Ok so I monitored the logs closely this time while I waited (did not shut down machine manually, it shut down on its own) and this is what I saw:
2024-03-11T13:19:24.369 proxy[56833022c07638] nrt [info] Downscaling app react-japan-cms from 1 machines to 0 machines, stopping machine 56833022c07638 (region=nrt, process group=app)
2024-03-11T13:19:24.371 app[56833022c07638] nrt [info] INFO Sending signal SIGINT to main child process w/ PID 314
2024-03-11T13:19:29.371 app[56833022c07638] nrt [info] INFO Sending signal SIGTERM to main child process w/ PID 314
2024-03-11T13:19:34.557 app[56833022c07638] nrt [warn] Virtual machine exited abruptly
2024-03-11T13:19:44.909 proxy[56833022c07638] nrt [info] Starting machine
2024-03-11T13:19:45.097 app[56833022c07638] nrt [info] [ 0.038854] Spectre V2 : WARNING: Unprivileged eBPF is enabled with eIBRS on, data leaks possible via Spectre v2 BHB attacks!
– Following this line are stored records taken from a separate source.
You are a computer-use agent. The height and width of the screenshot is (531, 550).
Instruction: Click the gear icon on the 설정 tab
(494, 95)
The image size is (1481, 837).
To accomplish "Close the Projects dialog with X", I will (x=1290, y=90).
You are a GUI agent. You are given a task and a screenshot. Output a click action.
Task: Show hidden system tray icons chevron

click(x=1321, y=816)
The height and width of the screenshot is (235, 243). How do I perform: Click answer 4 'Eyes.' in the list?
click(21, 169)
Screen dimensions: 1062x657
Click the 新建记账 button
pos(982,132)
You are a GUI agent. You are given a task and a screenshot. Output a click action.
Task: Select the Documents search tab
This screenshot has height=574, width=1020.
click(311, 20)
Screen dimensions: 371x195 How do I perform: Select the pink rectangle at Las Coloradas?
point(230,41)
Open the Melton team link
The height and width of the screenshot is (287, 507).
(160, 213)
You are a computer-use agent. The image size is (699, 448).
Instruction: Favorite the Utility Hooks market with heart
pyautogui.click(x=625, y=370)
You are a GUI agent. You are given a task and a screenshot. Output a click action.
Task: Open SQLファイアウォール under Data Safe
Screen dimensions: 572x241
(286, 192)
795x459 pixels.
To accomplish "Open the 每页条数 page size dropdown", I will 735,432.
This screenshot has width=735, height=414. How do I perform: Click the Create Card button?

2024-03-11T13:19:45.132 app[56833022c07638] nrt [info] [ 0.050879] PCI: Fatal: No config space access function found
2024-03-11T13:19:45.316 app[56833022c07638] nrt [info] INFO Starting init (commit: 913ad9c)...
2024-03-11T13:19:45.330 app[56833022c07638] nrt [info] INFO Mounting /dev/vdb at /public/uploads w/ uid: 0, gid: 0 and chmod 0755
2024-03-11T13:19:45.332 app[56833022c07638] nrt [info] INFO Resized /public/uploads to 3204448256 bytes
2024-03-11T13:19:45.333 app[56833022c07638] nrt [info] INFO Preparing to run: `docker-entrypoint.sh npm start` as root
2024-03-11T13:19:45.342 app[56833022c07638] nrt [info] INFO [fly api proxy] listening at /.fly/api
2024-03-11T13:19:45.348 app[56833022c07638] nrt [info] 2024/03/11 13:19:45 listening on [fdaa:6:7f89:a7b:22e:287:49:2]:22 (DNS: [fdaa::3]:53)
2024-03-11T13:19:45.360 runner[56833022c07638] nrt [info] Machine started in 437ms
As soon as I reopened the media library page, all the images were 404.
Based on what I’ve seen in the past, I believe that when Strapi starts up, it’s overwriting the public/uploads folder with what is initially in the docker container.
I say this because when I add images when testing Strapi locally and deploy, the images are always there in the public/uploads folder (but the Strapi db on production doesn’t reference them at all) when the server gets spun up again.
I don’t have a lot of Docker experience, but perhaps it’s this in the Dockerfile.
# Copy the application files
WORKDIR /opt/app
COPY ./ .
Maybe that’s overwriting all the files including the public/upload.
It’s obviously important for first-run, but on subsequent uploads, I think it should only copy the public/uploads folder if there isn’t one already. Not sure how to write the Dockerfile to do this.
I actually tried that before and Strapi failed to startup and said it was because the public/uploads folder was missing. I’ll try it again now that the folder exists.
I uploaded some images and then manually took a snapshot of the volume. I’ll see if the snapshot maintains the images next time the machine dies and starts again.
It did not work. Images still gone after machine dies and starts again.
What’s weird is that the images stayed when I manually stopped the machine and restarted it, but when it is killed automatically, the images get removed.
On the off chance that Docker was overwriting the entire folder structure with COPY ./ ., I changed my Dockerfile to manually copy each file and folder one by one except the public one.
The files are still gone when the machine dies on its own and restarts.
So, it’s for sure not the Dockerfile, and manually stopping and starting the machine maintains the files.
It looks like the issue is on the fly side. When the machine is killed on its own and starts back up again, it only starts with whatever files were originally deployed with fly deploy. It does not maintain any files that are added afterwards.